When I came up with this recipe, I was wondering if another "healthy" cookie recipe was really needed on the blog. I mean, how many ways can one combine dates, oats, almond meal, and flax and not get bored, right? Very wrong, my friends! I'm just getting warmed up with these crazy healthy cookie concoctions. This recipe is different than my other healthy cookies in that they don't contain mashed bananas for additional sweetness. They rely exclusively on pureed dates, which give a really neutral, sweet flavor, much more like what you'd expect from a typical cookie. Love that. And while I still classify these as treats ( = moderation), you can feel good knowing that there is no refined sugar in this product (and no refined wheat products either). Refined sugar has no nutritional benefit and has been shown to be linked to cardiovascular disease, cancer cell growth, and weight gain to name a few and has been described to be as addictive as heroin!!

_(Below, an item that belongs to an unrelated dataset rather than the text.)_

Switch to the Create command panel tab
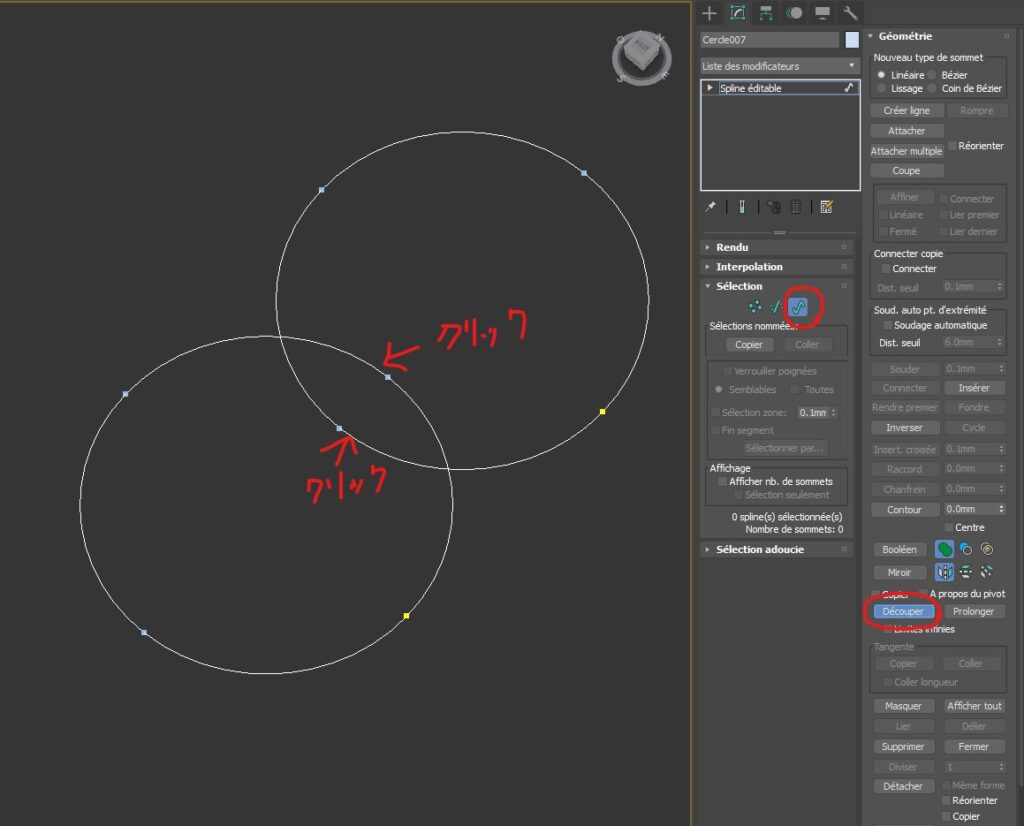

How do you know if you are addicted? One sign of addiction is to continue a behavior even knowing the negative consequences of that behavior. That's a strong statement, but I'm sure we can agree that there is some truth in it. In an era of 20 oz sodas, breakfast cereals marketed to kids with 12g of sugar per serving (that's 3 tsp of sugar to start the day!), and frozen yogurt shops on every corner, I'm proud to offer you a refined sugar free dessert option. It's perfectly OK and wonderful to indulge when you need to, but for the average occasion, stick to recipes like this one.  I hope you try these when you need a treat, but what I really hope is that I inspire you to focus on whole foods along your journey.

Wondering how much refined sugar is reasonable to eat each day? The American Heart Association recommends 6 teaspoons per day for women and 9 teaspoons per day for men. Sound like a lot to you? The average American takes in about 22 teaspoons per day!! 

Mission Smart Cookie: Accomplished

Trail Mix Cookies
makes 12

Ingredients:
11 dates, pitted
1/4 cup water
1 tsp vanilla
1 egg
1/4 cup melted coconut oil
1/2 cup almond flour/meal
1/4 cup ground flax
1 cup oat flour
1 Tbsp chia seeds
1/2 tsp baking soda
pinch of salt and cinnamon
1/3 cup trail mix, or dried fruit of choice, or chocolate chips (my trail mix was from Costco- it's a combo of cashews, almonds, dried apple, cranberries, and pumpkin seeds)

Method:
Preheat oven to 350. Combine the dates, water, and vanilla in a food processor and blend until a uniform paste is made. Add date mixture to a large mixing bowl; add coconut oil and egg. Stir until well combined. Add the rest of the ingredients except the trail mix. Stir well. Finally, add the add-ins of choice. Distribute onto cookie sheet (about 12 cookies) and bake 8-10 minutes, or unit lightly browned on edges.